Guardian / AP Fujimori Faces More Charges in Peru: "In the latest charges, prosecutors said Fujimori used decrees to bypass government oversight and buy more than $121 million worth of outdated machinery, medical instruments and expired medicines from Chinese companies represented by a party confidante." They're just picking on poor, defenseless Alberto.

Monday, April 14

Forbes / Reuters Brazil, Peru to build bridge toward trade deal: "Toledo and Lula also signed an agreement to build a 160-yard bridge over the Acre River from the Brazilian city of Assis Brasil to Inapari in Peru by 2004. Apart from its obvious symbolic value, the bridge could increase trade between the two countries, which totaled $653 million in 2002, and provide a route for Brazilian goods to get to the Pacific." For decades, the lack of a land route between Peru and Brazil was due to the political aim of keeping a buffer between the two countries. Environmentalist also wanted to keep settlers out of the deepest Amazon.

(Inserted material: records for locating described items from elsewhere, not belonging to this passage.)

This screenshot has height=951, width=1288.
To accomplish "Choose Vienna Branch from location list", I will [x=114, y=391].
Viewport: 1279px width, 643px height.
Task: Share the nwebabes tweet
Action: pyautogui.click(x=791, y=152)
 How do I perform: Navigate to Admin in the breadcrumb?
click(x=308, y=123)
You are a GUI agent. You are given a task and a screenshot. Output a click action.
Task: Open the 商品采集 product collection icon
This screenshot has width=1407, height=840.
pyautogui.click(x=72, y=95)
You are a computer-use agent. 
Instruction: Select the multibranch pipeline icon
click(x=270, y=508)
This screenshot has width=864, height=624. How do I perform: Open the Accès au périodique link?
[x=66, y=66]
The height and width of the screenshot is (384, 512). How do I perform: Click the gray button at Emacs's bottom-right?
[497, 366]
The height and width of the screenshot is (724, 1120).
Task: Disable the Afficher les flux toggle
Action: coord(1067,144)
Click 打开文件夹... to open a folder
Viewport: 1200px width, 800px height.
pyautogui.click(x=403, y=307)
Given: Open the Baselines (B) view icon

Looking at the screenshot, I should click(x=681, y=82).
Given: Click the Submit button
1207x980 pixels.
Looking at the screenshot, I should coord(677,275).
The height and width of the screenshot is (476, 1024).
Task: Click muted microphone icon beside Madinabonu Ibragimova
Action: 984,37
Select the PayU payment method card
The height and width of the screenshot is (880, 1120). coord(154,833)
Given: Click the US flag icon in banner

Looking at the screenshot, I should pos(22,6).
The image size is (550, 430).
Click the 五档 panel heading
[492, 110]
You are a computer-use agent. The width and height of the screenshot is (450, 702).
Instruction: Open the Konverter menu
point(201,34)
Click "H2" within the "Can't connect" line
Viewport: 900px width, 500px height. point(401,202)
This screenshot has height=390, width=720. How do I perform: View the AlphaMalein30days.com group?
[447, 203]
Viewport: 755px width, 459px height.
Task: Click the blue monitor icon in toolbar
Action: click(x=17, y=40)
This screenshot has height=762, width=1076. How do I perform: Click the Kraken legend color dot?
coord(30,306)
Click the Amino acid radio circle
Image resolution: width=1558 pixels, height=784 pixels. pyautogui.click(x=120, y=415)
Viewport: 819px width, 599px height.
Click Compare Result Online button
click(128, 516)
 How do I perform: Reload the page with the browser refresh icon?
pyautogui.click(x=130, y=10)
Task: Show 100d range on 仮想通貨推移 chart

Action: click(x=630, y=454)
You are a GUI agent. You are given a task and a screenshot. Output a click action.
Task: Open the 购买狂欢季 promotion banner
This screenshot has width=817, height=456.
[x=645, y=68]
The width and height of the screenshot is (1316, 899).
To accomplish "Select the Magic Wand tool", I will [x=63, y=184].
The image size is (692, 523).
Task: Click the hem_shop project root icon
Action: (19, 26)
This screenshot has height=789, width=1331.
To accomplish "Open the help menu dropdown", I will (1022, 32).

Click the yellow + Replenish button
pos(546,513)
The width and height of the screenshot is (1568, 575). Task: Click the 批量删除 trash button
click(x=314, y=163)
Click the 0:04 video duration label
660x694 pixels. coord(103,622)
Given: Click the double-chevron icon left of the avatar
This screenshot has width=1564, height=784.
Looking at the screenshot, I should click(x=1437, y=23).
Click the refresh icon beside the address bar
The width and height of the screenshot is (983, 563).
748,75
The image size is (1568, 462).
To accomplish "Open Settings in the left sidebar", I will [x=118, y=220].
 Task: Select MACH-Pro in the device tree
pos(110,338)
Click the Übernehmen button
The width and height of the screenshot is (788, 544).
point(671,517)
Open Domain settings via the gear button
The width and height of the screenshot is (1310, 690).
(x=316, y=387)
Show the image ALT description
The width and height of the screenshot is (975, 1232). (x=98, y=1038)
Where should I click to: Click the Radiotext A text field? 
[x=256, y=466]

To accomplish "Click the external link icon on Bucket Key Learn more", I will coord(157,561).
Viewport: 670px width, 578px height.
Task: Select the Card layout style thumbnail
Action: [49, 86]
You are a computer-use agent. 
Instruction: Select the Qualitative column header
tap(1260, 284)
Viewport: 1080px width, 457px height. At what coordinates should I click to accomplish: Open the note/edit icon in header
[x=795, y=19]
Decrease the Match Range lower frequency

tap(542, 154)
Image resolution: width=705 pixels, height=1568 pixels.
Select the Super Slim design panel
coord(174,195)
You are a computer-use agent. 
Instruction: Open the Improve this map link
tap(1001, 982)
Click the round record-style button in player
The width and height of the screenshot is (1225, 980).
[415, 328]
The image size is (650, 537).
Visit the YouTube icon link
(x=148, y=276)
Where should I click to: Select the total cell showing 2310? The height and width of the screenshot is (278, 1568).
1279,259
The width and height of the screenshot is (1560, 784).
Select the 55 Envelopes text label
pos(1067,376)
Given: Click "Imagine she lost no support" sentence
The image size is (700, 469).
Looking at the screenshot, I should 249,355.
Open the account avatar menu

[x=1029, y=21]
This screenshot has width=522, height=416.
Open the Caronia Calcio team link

SF Indymedia Coca Battles Heat Up in Peru: Strikes, Street Battles, March to Lima: "Coca growers want to speak directly with President Toledo, said Obregon, adding they want to discuss reforms of alternative development programs that have so far been a 'resounding failure.' (Obregon was one of several Peruvian delegates to the February 'Out from the Shadows' conference in Mrida, Mexico, all of whom harshly criticized alternative development programs as corrupt and only benefiting foreigners." You could even talk about coca being an agricultural failure for the rainforest hills, but it does allow the growers to survive.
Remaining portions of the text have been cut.